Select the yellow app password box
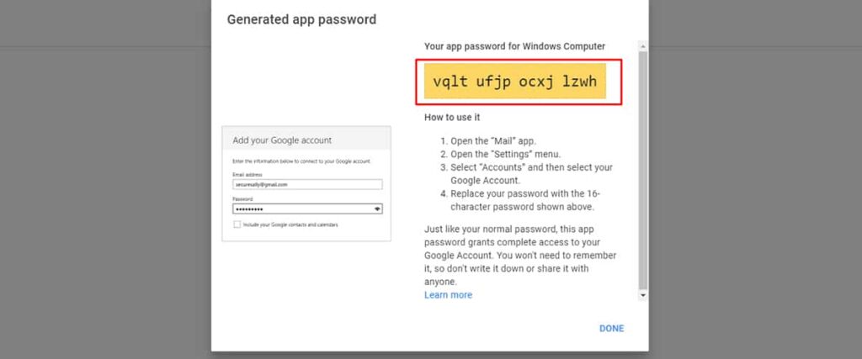[x=515, y=82]
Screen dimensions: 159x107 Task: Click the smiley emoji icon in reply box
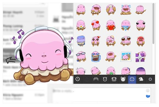pos(147,90)
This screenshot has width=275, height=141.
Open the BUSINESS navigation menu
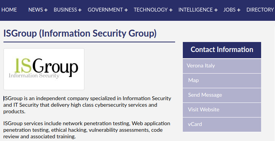[65, 10]
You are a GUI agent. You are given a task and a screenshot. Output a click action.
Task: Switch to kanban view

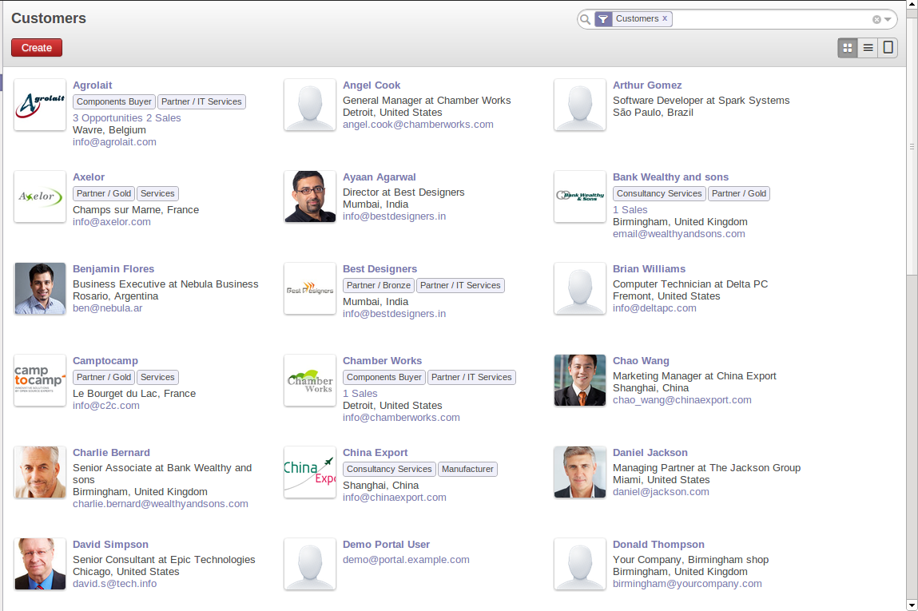tap(848, 48)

* **WORK REQUIRED**:
Copy everything in the records above except the pictures, exactly as written.

* **YOUR RESPONSE**:
Select the yellow app password box
[x=515, y=82]
Screen dimensions: 159x107 Task: Click the smiley emoji icon in reply box
pos(147,90)
This screenshot has width=275, height=141.
Open the BUSINESS navigation menu
[65, 10]
You are a GUI agent. You are given a task and a screenshot. Output a click action.
Task: Switch to kanban view

tap(848, 48)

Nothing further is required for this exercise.